Work item | Retype the entries below exactly, dropping the images.

Given data |
##############################
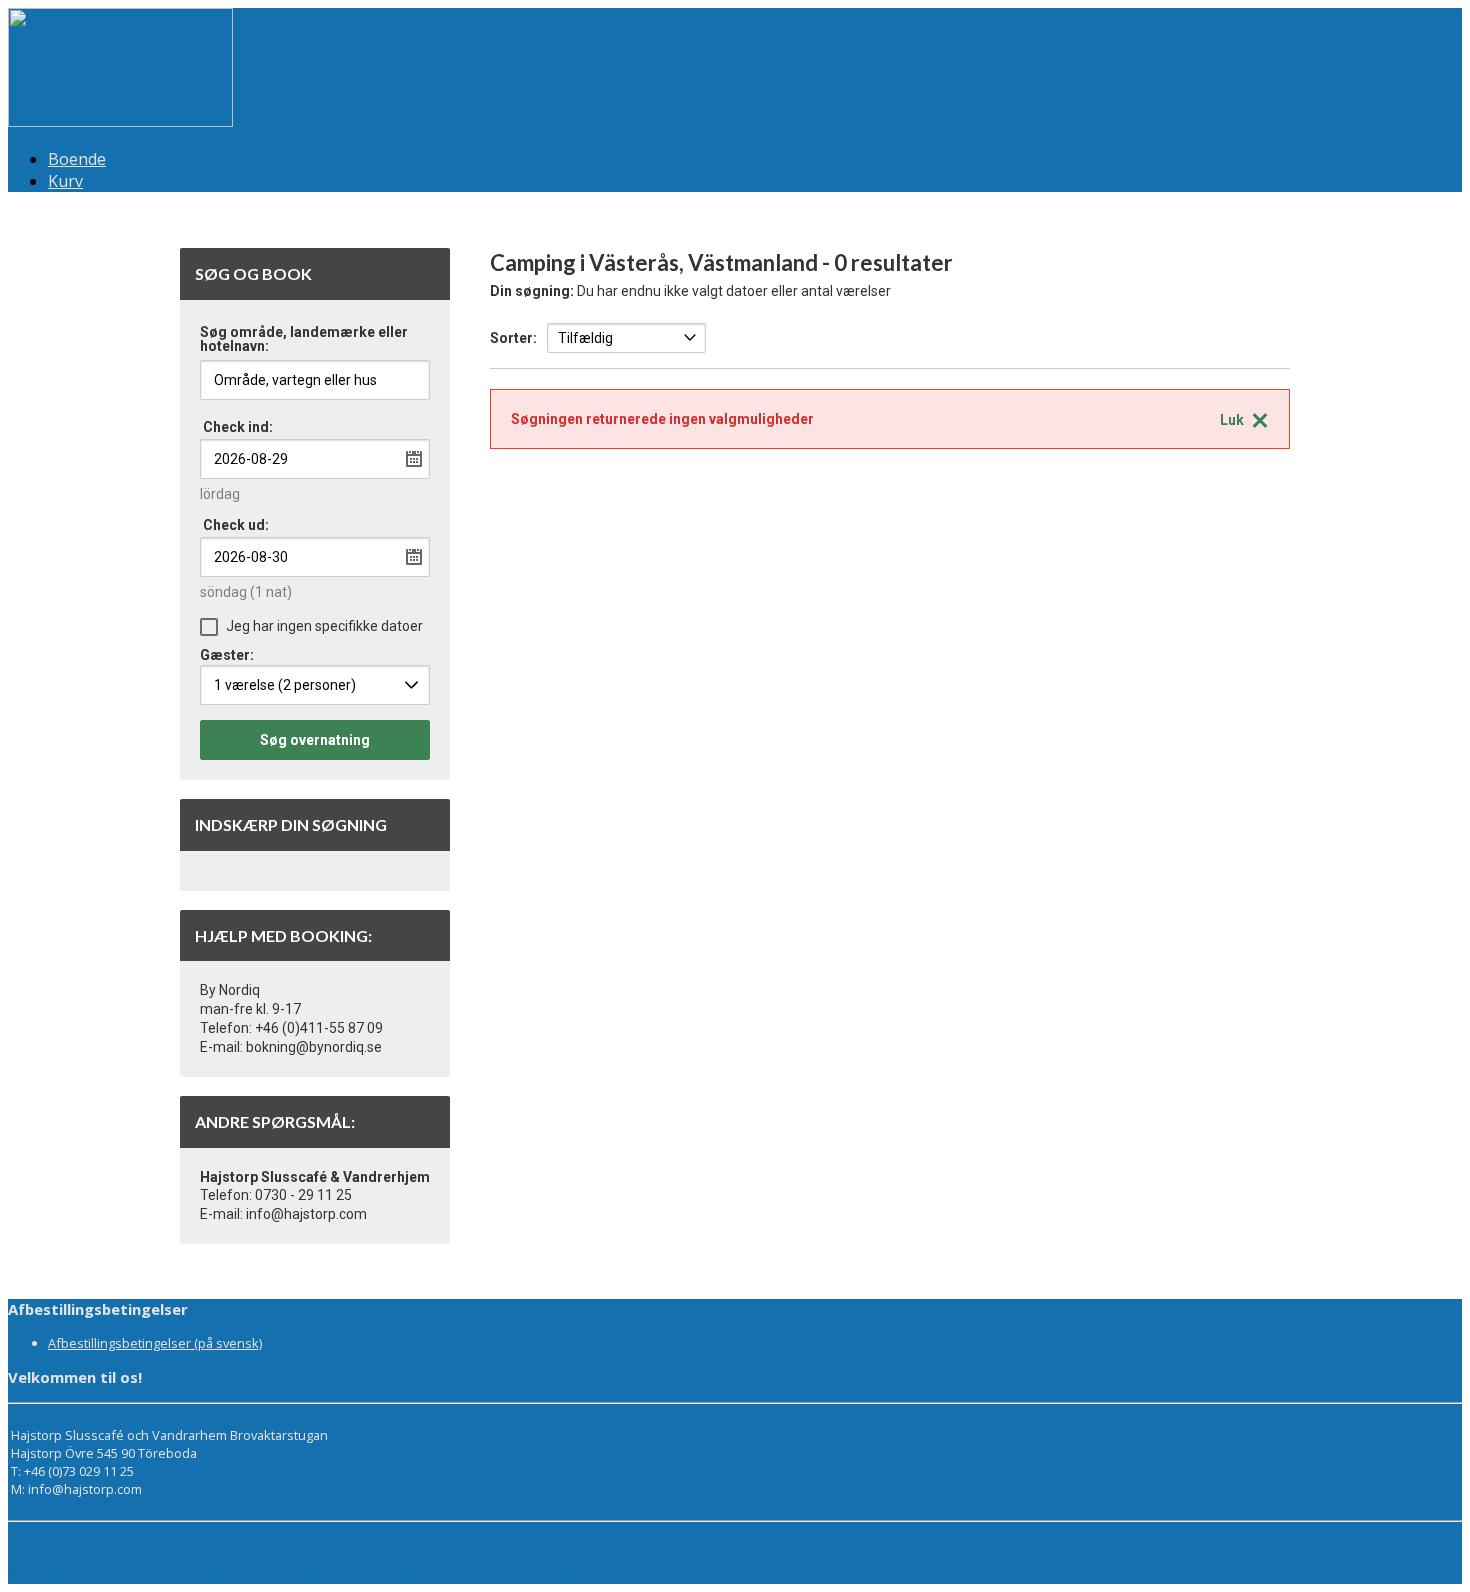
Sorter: (513, 338)
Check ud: (236, 525)
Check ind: (238, 427)
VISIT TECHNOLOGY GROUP (104, 1575)
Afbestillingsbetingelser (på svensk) (155, 1343)
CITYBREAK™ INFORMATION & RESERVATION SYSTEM (479, 1575)
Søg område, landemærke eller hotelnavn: (304, 339)
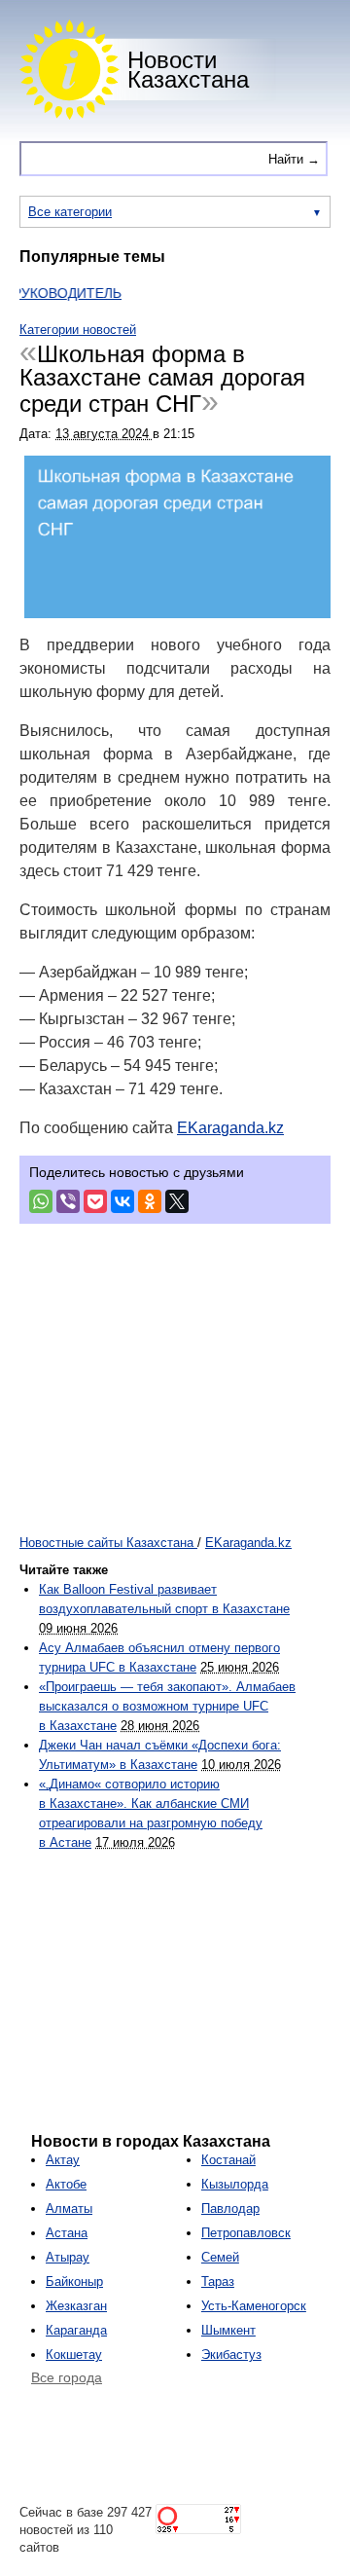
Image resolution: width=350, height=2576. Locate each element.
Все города (66, 2377)
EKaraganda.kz (230, 1128)
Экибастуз (231, 2354)
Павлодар (230, 2208)
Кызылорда (234, 2184)
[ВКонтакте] (122, 1201)
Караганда (76, 2330)
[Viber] (68, 1201)
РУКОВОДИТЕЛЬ (55, 293)
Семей (220, 2257)
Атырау (67, 2257)
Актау (63, 2160)
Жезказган (76, 2306)
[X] (177, 1201)
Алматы (69, 2208)
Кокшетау (74, 2354)
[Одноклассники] (149, 1201)
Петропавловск (246, 2233)
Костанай (228, 2160)
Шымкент (228, 2330)
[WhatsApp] (40, 1201)
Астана (67, 2233)
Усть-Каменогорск (253, 2306)
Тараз (217, 2281)
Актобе (66, 2184)
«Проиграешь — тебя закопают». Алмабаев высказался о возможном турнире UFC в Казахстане (167, 1706)
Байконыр (74, 2281)
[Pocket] (95, 1201)
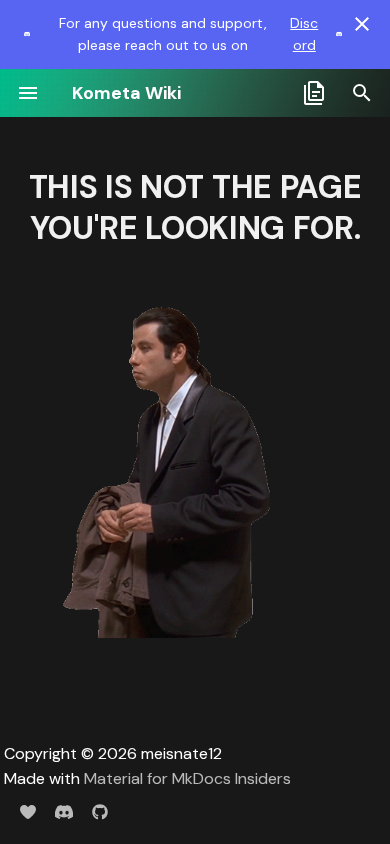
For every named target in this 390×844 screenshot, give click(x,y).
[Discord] (64, 812)
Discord (304, 34)
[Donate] (28, 812)
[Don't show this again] (362, 24)
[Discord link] (27, 34)
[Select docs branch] (314, 93)
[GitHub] (100, 812)
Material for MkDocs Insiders (187, 778)
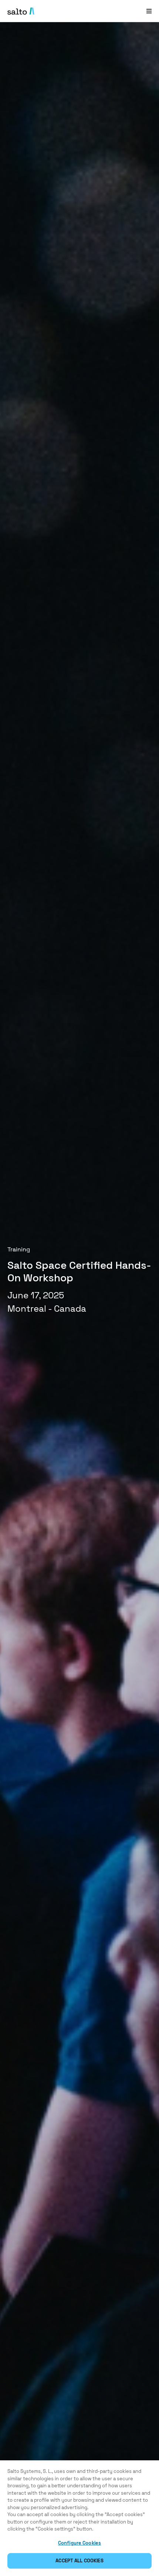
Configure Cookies (79, 2543)
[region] (79, 2518)
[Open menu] (149, 11)
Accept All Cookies (79, 2561)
##############################
Answer for the task |
Sorter: (513, 338)
Check ud: (236, 525)
Check ind: (238, 427)
VISIT TECHNOLOGY GROUP (104, 1575)
Afbestillingsbetingelser (på svensk) (155, 1343)
CITYBREAK™ INFORMATION & RESERVATION SYSTEM (479, 1575)
Søg område, landemærke eller hotelnavn: (304, 339)
Image resolution: width=350, height=2576. Locate each element.
Все города (66, 2377)
EKaraganda.kz (230, 1128)
Экибастуз (231, 2354)
Павлодар (230, 2208)
Кызылорда (234, 2184)
[ВКонтакте] (122, 1201)
Караганда (76, 2330)
[Viber] (68, 1201)
РУКОВОДИТЕЛЬ (55, 293)
Семей (220, 2257)
Атырау (67, 2257)
Актау (63, 2160)
Жезказган (76, 2306)
[X] (177, 1201)
Алматы (69, 2208)
Кокшетау (74, 2354)
[Одноклассники] (149, 1201)
Петропавловск (246, 2233)
Костанай (228, 2160)
Шымкент (228, 2330)
[WhatsApp] (40, 1201)
Астана (67, 2233)
Усть-Каменогорск (253, 2306)
Тараз (217, 2281)
Актобе (66, 2184)
«Проиграешь — тебя закопают». Алмабаев высказался о возможном турнире UFC в Казахстане (167, 1706)
Байконыр (74, 2281)
[Pocket] (95, 1201)
For every named target in this 390×844 screenshot, give click(x,y).
[Discord] (64, 812)
Discord (304, 34)
[Donate] (28, 812)
[Don't show this again] (362, 24)
[Discord link] (27, 34)
[Select docs branch] (314, 93)
[GitHub] (100, 812)
Material for MkDocs Insiders (187, 778)
Configure Cookies (79, 2543)
[region] (79, 2518)
[Open menu] (149, 11)
Accept All Cookies (79, 2561)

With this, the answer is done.